• **Short problem**: Extract the lines from the very first one through the line containing "click(x=1103, y=111)", both included, and copy them out verbatim.

• **Extracted data**:

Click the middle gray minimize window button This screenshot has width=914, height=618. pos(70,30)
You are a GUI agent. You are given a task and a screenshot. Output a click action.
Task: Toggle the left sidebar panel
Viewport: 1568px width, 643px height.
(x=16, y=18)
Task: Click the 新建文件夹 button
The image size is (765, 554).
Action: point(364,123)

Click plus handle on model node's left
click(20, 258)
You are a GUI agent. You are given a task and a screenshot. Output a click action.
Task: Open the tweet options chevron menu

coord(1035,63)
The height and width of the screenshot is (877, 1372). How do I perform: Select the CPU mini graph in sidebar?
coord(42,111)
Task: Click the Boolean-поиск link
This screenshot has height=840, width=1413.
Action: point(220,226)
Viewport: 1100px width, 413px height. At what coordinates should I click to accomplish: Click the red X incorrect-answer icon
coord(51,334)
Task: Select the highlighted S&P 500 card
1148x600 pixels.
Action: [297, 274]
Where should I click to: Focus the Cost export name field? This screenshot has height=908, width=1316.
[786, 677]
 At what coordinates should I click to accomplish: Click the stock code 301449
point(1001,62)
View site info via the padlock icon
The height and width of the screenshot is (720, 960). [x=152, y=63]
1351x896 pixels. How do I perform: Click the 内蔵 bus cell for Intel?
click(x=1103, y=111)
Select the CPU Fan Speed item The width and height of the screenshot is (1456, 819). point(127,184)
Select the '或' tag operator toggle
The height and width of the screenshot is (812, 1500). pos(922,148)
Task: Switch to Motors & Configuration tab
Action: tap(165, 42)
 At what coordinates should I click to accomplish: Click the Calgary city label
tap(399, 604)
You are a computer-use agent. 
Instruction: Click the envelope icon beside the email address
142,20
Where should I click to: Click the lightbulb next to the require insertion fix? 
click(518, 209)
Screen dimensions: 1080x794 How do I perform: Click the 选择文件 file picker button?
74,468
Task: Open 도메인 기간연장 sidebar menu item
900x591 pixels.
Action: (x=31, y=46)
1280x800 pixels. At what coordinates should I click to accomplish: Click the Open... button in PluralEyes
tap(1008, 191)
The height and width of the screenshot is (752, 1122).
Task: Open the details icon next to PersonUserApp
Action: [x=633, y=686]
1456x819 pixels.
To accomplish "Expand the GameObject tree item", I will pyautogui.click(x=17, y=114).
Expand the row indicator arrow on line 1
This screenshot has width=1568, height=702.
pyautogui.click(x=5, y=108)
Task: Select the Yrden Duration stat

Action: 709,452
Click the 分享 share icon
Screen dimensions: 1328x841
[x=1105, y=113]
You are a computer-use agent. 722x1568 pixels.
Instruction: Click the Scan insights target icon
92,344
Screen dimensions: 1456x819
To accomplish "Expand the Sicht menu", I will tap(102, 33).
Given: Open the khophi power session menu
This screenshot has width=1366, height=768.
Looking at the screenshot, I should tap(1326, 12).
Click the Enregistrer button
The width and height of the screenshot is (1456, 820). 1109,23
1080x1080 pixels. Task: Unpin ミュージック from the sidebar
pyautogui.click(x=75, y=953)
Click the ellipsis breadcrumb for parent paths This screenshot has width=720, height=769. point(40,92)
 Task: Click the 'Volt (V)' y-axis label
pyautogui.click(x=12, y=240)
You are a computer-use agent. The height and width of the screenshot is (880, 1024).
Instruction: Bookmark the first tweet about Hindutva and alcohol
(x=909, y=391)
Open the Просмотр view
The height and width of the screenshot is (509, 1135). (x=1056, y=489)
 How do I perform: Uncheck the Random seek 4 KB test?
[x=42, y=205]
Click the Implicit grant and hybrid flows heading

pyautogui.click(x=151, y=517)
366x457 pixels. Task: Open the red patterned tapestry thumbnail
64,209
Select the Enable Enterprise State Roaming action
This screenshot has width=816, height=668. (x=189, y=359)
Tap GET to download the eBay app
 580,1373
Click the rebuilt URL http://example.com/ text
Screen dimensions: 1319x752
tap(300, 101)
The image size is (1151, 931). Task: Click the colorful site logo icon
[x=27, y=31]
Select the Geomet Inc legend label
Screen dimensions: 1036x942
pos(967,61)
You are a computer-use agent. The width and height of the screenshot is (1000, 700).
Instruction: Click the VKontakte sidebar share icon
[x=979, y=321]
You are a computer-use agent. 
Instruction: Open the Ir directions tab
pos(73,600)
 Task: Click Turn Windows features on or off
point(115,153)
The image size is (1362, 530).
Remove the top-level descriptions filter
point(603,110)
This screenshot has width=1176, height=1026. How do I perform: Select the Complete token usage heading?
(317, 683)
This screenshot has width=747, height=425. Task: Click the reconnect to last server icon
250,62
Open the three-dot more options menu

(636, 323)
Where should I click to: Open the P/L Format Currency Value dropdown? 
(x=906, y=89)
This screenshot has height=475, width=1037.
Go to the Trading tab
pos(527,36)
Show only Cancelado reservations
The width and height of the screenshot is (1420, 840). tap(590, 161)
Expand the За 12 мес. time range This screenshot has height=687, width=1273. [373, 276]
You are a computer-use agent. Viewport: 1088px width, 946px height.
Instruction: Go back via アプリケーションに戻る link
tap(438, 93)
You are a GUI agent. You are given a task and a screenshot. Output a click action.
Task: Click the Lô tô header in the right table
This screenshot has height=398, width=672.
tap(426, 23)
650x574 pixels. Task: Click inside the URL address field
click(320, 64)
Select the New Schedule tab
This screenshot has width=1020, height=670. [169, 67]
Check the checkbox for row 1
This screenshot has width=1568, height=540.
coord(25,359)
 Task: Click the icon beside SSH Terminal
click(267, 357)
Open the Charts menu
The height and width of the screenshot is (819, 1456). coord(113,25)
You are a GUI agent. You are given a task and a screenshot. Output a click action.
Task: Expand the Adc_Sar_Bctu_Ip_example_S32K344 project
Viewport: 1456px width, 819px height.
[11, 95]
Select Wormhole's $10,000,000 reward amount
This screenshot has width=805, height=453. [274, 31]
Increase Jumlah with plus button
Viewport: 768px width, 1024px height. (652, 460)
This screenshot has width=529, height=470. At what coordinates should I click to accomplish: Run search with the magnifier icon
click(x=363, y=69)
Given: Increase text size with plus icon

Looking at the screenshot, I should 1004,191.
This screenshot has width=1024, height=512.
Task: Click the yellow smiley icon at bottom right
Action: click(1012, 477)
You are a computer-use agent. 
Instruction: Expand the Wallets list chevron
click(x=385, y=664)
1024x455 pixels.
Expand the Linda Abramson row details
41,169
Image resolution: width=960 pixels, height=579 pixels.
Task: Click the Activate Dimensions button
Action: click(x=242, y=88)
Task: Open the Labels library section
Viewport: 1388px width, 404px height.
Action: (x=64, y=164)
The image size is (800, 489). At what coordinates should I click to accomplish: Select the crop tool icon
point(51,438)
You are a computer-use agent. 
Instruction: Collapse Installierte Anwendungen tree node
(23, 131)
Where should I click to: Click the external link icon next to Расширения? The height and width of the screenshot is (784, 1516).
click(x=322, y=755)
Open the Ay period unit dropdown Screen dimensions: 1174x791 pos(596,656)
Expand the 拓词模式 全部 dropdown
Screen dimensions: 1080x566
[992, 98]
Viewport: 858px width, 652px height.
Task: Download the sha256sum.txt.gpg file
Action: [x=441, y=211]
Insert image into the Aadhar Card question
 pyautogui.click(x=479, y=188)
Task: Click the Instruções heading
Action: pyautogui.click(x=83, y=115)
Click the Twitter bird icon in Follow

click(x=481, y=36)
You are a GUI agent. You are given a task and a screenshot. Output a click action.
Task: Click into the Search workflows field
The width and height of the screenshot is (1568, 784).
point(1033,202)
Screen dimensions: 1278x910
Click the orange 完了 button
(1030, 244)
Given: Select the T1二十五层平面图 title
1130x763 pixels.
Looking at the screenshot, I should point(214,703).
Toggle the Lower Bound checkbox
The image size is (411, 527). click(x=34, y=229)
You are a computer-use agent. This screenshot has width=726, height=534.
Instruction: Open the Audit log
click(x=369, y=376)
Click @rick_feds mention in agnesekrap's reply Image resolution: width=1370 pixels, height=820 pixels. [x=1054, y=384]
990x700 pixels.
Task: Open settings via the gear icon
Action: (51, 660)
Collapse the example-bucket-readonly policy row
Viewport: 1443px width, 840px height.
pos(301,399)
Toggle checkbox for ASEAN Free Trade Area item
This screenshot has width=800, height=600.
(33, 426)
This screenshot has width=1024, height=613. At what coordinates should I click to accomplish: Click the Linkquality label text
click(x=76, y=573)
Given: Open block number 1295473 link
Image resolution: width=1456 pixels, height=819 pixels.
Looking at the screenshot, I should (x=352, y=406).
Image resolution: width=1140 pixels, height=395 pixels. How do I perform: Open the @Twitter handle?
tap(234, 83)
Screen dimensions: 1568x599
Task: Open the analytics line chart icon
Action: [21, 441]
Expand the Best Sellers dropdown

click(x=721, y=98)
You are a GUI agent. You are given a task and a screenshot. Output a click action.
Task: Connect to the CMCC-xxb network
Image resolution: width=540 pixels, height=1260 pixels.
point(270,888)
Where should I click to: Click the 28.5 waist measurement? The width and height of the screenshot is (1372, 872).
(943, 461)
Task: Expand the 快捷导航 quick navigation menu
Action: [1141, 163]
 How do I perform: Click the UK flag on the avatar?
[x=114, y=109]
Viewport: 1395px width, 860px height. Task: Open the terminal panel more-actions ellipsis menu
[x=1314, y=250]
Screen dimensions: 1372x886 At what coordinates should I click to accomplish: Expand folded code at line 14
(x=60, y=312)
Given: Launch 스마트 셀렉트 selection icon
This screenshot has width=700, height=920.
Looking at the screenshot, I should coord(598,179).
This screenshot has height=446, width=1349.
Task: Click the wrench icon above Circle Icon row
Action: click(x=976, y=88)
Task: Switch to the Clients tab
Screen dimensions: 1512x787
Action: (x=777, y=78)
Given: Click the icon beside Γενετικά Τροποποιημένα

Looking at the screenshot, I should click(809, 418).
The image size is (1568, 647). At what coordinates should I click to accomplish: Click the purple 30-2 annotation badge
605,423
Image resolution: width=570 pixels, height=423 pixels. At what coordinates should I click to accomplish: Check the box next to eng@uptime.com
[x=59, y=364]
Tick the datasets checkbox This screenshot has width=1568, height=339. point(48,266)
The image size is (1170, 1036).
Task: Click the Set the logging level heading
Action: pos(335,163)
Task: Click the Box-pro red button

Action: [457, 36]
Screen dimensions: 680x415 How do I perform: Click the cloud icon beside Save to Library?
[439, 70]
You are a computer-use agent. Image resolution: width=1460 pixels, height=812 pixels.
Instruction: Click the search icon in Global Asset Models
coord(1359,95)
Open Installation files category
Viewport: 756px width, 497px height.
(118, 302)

• **Written answer**:
Click the middle gray minimize window button This screenshot has width=914, height=618. pos(70,30)
You are a GUI agent. You are given a task and a screenshot. Output a click action.
Task: Toggle the left sidebar panel
Viewport: 1568px width, 643px height.
(x=16, y=18)
Task: Click the 新建文件夹 button
The image size is (765, 554).
Action: point(364,123)

Click plus handle on model node's left
click(20, 258)
You are a GUI agent. You are given a task and a screenshot. Output a click action.
Task: Open the tweet options chevron menu

coord(1035,63)
The height and width of the screenshot is (877, 1372). How do I perform: Select the CPU mini graph in sidebar?
coord(42,111)
Task: Click the Boolean-поиск link
This screenshot has height=840, width=1413.
Action: point(220,226)
Viewport: 1100px width, 413px height. At what coordinates should I click to accomplish: Click the red X incorrect-answer icon
coord(51,334)
Task: Select the highlighted S&P 500 card
1148x600 pixels.
Action: [297, 274]
Where should I click to: Focus the Cost export name field? This screenshot has height=908, width=1316.
[786, 677]
 At what coordinates should I click to accomplish: Click the stock code 301449
point(1001,62)
View site info via the padlock icon
The height and width of the screenshot is (720, 960). [x=152, y=63]
1351x896 pixels. How do I perform: Click the 内蔵 bus cell for Intel?
click(x=1103, y=111)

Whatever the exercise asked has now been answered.